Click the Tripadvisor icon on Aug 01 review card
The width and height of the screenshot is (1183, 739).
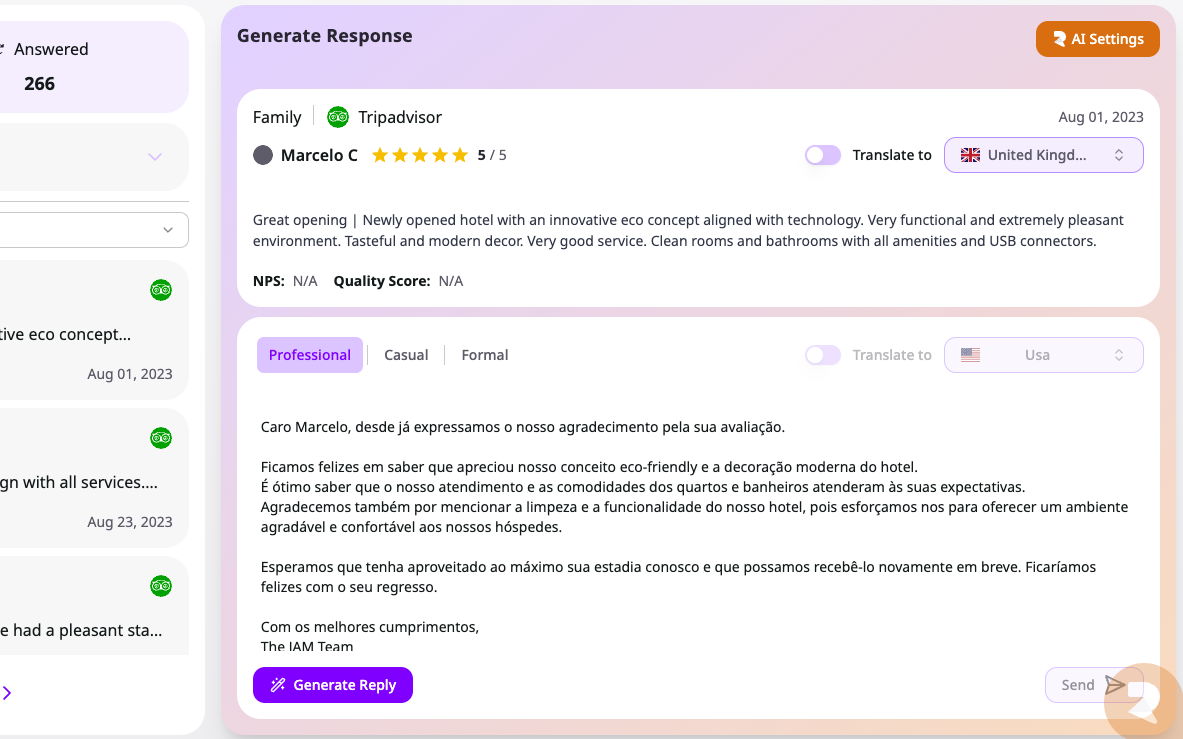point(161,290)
...
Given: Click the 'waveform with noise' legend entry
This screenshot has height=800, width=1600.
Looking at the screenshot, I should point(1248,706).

Problem to solve: Scan the entries and show every line in which the word "Click" is found.

Exercise solution:
Click the Tripadvisor icon on Aug 01 review card
Given: Click the 'waveform with noise' legend entry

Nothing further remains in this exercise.